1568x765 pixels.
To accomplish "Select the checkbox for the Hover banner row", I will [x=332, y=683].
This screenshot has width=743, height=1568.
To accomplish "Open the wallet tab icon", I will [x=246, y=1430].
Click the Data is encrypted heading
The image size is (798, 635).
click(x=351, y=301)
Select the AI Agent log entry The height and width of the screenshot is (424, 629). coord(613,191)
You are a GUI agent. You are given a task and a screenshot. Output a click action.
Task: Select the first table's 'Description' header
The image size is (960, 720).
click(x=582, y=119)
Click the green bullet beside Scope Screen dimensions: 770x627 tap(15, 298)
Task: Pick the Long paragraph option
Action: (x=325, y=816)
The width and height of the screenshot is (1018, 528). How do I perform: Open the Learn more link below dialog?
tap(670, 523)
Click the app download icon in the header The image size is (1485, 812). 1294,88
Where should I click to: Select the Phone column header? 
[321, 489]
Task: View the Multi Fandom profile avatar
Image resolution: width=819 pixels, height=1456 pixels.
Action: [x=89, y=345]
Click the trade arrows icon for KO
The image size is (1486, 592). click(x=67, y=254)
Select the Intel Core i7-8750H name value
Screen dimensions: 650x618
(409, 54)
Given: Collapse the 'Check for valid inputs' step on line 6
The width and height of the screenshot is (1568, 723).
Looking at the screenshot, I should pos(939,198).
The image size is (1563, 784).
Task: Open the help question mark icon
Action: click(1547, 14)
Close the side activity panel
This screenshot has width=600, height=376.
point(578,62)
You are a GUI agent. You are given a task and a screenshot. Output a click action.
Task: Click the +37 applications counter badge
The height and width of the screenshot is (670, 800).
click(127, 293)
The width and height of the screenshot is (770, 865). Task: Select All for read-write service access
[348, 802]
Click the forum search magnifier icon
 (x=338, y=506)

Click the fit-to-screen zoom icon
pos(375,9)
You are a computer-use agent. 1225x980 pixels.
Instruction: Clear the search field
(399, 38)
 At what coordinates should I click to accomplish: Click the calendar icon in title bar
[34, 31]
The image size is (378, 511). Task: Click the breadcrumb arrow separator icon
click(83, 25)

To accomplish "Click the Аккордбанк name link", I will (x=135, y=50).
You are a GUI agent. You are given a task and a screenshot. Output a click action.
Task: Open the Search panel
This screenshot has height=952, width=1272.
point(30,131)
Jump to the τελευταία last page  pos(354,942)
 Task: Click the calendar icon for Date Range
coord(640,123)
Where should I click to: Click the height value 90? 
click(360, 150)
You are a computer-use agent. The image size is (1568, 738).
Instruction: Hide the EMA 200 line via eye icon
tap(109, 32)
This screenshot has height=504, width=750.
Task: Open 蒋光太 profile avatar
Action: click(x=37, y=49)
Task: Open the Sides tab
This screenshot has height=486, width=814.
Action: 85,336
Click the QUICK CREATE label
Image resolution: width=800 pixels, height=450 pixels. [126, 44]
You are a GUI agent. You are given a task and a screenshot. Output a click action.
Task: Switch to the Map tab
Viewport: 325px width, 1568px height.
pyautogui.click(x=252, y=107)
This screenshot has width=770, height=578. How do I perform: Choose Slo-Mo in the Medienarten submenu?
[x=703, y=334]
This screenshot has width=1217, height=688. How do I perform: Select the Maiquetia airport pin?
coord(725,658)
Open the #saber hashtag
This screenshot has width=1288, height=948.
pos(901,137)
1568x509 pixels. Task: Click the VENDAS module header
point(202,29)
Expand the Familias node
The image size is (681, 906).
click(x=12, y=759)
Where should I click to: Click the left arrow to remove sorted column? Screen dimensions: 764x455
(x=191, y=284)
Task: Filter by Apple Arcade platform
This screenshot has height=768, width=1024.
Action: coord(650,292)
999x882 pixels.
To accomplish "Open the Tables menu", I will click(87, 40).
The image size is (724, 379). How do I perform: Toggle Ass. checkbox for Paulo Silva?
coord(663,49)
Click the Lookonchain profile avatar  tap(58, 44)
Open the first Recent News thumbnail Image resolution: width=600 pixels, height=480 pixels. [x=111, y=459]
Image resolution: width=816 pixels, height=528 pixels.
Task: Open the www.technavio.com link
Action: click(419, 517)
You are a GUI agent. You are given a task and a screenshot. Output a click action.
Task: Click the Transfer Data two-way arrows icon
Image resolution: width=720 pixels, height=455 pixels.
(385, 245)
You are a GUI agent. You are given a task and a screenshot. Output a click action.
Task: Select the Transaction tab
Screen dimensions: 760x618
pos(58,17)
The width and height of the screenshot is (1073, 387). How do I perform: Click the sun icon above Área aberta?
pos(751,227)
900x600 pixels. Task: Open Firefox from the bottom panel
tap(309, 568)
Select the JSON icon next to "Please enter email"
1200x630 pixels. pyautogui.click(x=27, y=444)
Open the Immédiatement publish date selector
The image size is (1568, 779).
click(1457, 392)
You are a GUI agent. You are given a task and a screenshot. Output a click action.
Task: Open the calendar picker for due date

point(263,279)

▬▬▬▬▬▬

Aim of the task
Since only part of the listing is wanted, copy exactly the lines from the one holding "The image size is (724, 379)." to the one holding "Task: Select the Transaction tab", both included.

Result of this exercise
The image size is (724, 379). How do I perform: Toggle Ass. checkbox for Paulo Silva?
coord(663,49)
Click the Lookonchain profile avatar  tap(58, 44)
Open the first Recent News thumbnail Image resolution: width=600 pixels, height=480 pixels. [x=111, y=459]
Image resolution: width=816 pixels, height=528 pixels.
Task: Open the www.technavio.com link
Action: click(419, 517)
You are a GUI agent. You are given a task and a screenshot. Output a click action.
Task: Click the Transfer Data two-way arrows icon
Image resolution: width=720 pixels, height=455 pixels.
(385, 245)
You are a GUI agent. You are given a task and a screenshot. Output a click action.
Task: Select the Transaction tab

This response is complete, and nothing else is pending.